Comment l’humain a réussi à s’adapter à de nombreux milieux sur Terre ?
MD : Il y a de nombreuses hypothèses concernant le rôle du langage, des outils... Certain·es scientifiques expliquent le succès écologique de notre espèce par la taille de notre cerveau, qui fait de nous des êtres plus intelligents que les autres primates. Je fais partie d’un courant qui s’intéresse à l’évolution culturelle et qui considère que cette hypothèse n’est pas entièrement satisfaisante. Si l’on prend quelqu’un·e dans la population, même extrêmement intelligent·e, et qu’on dépose cette personne dans un environnement que l’on a été capable de coloniser, mais que cette personne ne connait absolument pas - donc sans information culturelle - elle ne sera pas capable de survivre. Les solutions et technologies utilisées aujourd’hui n'ont pas été développées par des individus isolés. Elles ont été améliorées graduellement à travers les générations. Sur un temps plus ou moins long, ces solutions vont être perfectionnées par le groupe jusqu’à un point où elles seront au-delà de ce qu’un individu isolé peut produire par lui-même.
La spécificité du groupe à élaborer des solutions est le processus que vous observez dans vos expériences ?

> [Matériel]:
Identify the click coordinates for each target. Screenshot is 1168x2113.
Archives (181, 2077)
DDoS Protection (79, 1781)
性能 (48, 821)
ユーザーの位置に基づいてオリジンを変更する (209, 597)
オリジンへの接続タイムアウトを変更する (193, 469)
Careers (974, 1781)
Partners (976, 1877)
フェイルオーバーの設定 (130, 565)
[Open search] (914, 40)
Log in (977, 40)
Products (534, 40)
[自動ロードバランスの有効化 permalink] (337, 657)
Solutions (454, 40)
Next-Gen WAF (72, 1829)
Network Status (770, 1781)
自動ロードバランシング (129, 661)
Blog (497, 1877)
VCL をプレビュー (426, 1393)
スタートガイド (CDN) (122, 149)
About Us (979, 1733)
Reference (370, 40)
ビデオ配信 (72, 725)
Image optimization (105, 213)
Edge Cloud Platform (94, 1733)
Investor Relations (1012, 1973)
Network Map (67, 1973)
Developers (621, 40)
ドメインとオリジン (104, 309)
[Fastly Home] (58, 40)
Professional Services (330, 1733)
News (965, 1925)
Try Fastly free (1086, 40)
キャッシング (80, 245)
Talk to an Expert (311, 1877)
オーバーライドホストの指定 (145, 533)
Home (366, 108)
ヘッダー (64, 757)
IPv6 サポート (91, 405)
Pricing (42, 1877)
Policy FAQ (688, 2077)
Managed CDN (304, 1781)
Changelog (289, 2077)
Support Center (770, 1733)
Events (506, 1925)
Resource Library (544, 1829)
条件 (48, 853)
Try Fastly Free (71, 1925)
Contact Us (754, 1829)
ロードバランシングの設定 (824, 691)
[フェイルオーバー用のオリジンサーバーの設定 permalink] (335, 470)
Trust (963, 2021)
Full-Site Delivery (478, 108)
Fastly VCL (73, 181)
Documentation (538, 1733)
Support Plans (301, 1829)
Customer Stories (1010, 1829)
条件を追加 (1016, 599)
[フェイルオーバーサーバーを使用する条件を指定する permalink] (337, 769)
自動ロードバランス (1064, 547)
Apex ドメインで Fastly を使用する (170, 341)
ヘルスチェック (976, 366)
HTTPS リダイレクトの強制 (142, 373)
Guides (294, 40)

> [Consignes]:
1. Répondez à ces questions d'après le texte sur l'adaptation humaine :
(a) Selon certains scientifiques, qu'est-ce qui explique le succès écologique de notre espèce ?
(b) À quel courant MD dit-elle appartenir ?
(c) Comment les solutions et technologies utilisées aujourd'hui ont-elles été améliorées ?
2. Résumez le texte sur l'adaptation humaine en deux phrases.
3. Poursuivez le texte sur l'adaptation humaine à la suite de sa dernière phrase.

> [Réponses]:
1.
(a) La taille de notre cerveau, qui fait de nous des êtres plus intelligents que les autres primates.
(b) À un courant qui s'intéresse à l'évolution culturelle.
(c) Graduellement, à travers les générations.

2. Certains scientifiques attribuent le succès écologique de l'espèce humaine à la taille de son cerveau, mais MD, qui appartient à un courant s'intéressant à l'évolution culturelle, juge cette hypothèse insuffisante : une personne, même très intelligente, déposée sans information culturelle dans un milieu inconnu ne survivrait pas. Les solutions et technologies actuelles n'ont pas été développées par des individus isolés, mais perfectionnées par le groupe au fil des générations, jusqu'à dépasser ce qu'une personne seule peut produire.

3.
MD : Le groupe élabore en effet des solutions autres que celles qui émergeraient d’individus pris isolément. Dans mes expériences, des groupes de tailles variables doivent résoudre des problèmes complexes. Par exemple, comment faire descendre sur des rails une roue à quatre branches sur lesquelles des poids peuvent être déplacés. Les individus doivent choisir la position optimale de ces poids afin que la roue tourne le plus rapidement possible. Vaut-il mieux positionner les poids vers les extrémités des branches, vers l’intérieur, à différentes distances ? Ça n’est pas du tout intuitif. Cette tâche a permis de montrer que la roue s’améliore à travers des générations successives (cinq essais par individu, puis la solution est transmise à la personne suivante). Les participant·es de la 5e génération produisent généralement des roues bien meilleures que les participant·es de la 1e génération.
« Individuellement nous ne sommes pas capables de produire toute la connaissance dont nous dépendons. Les solutions que nous élaborons résultent du processus évolutionnaire émanant du groupe. »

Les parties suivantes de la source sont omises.